§ The records:
┌──

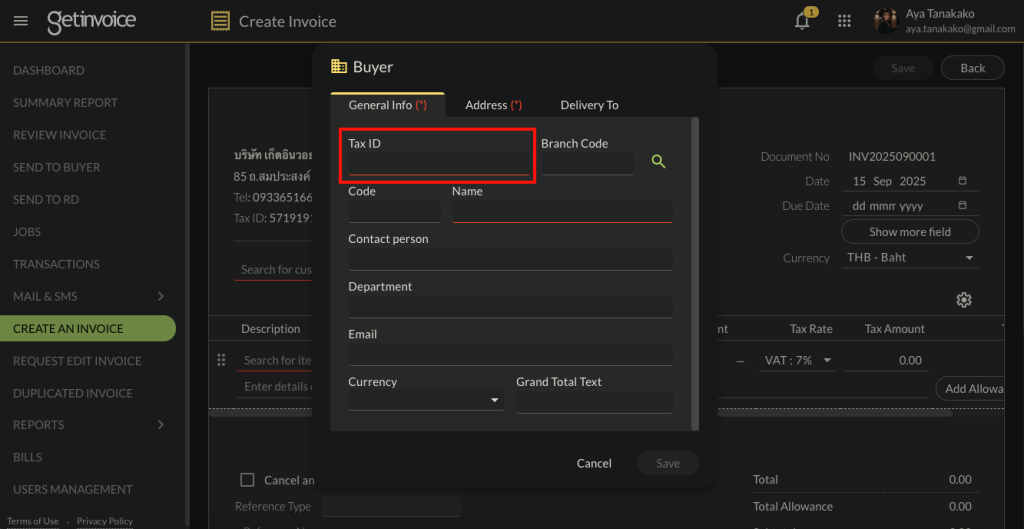Switch to the Delivery To tab
Screen dimensions: 1024x529
point(589,105)
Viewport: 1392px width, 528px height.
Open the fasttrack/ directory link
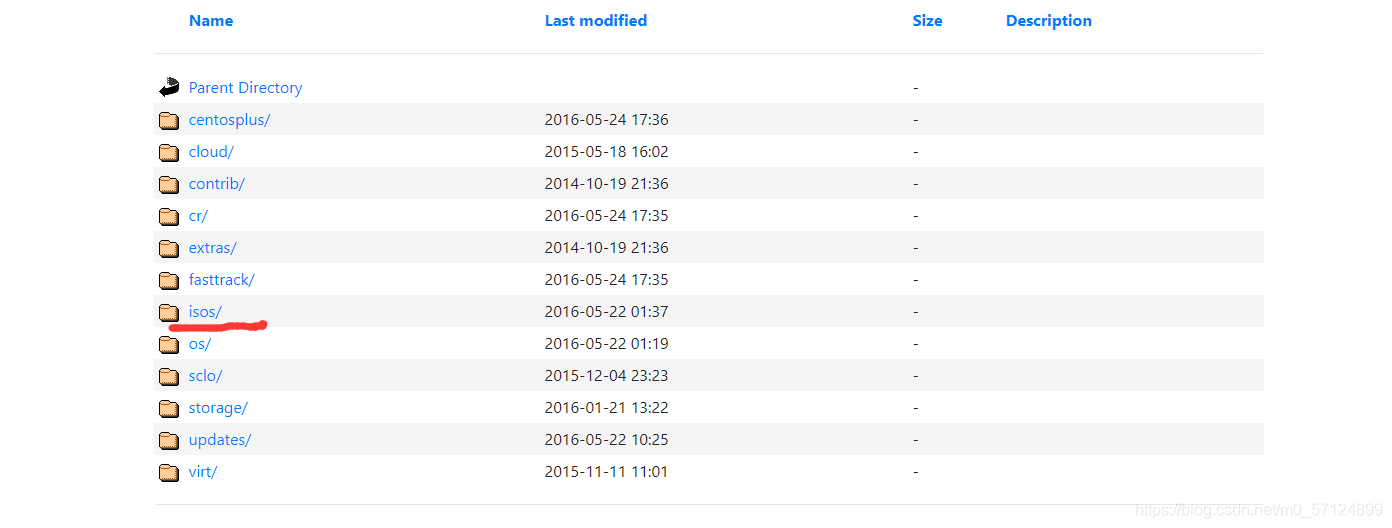222,280
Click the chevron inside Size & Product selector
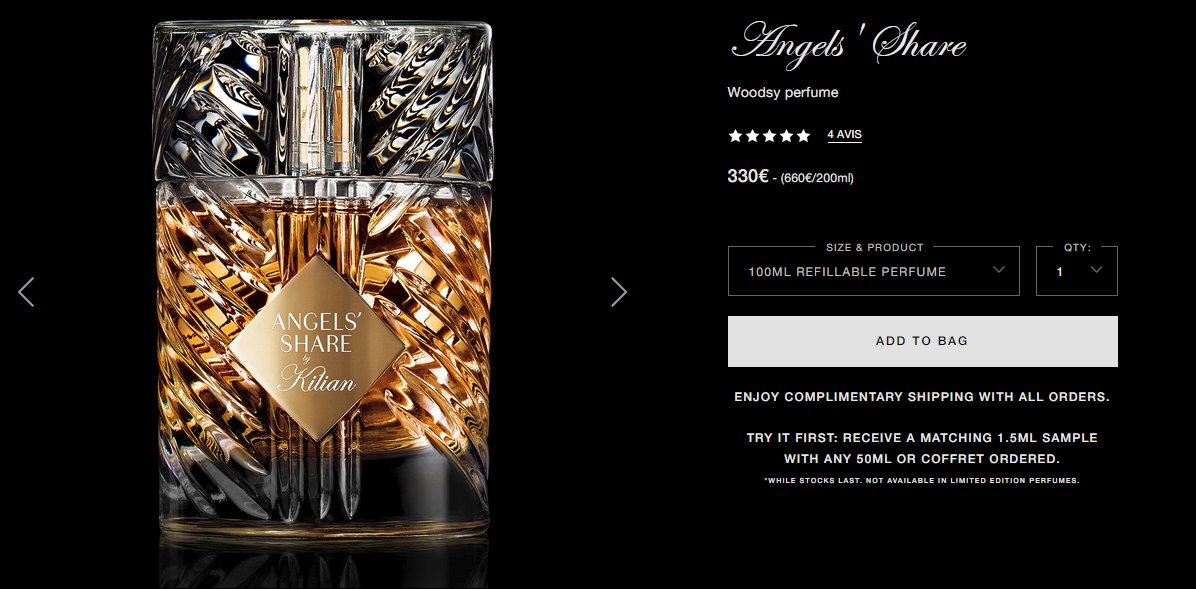 tap(999, 269)
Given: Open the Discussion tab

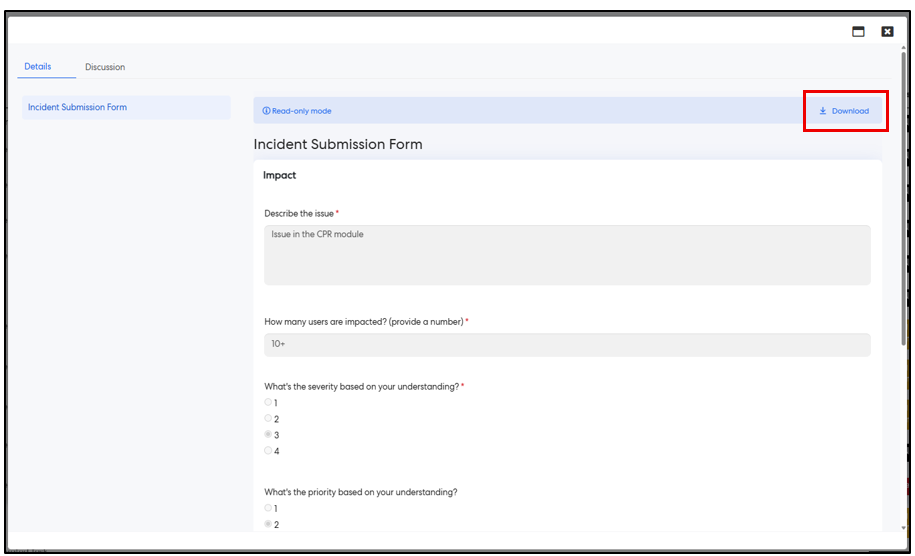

└──

§ Exercise aim: Nothing should appear in the answer except the lines from the one containing "Click the chevron" through the last line of the listing, given again exactly and with no pictures.

§ Reply:
Click the chevron inside Size & Product selector
 tap(999, 269)
Given: Open the Discussion tab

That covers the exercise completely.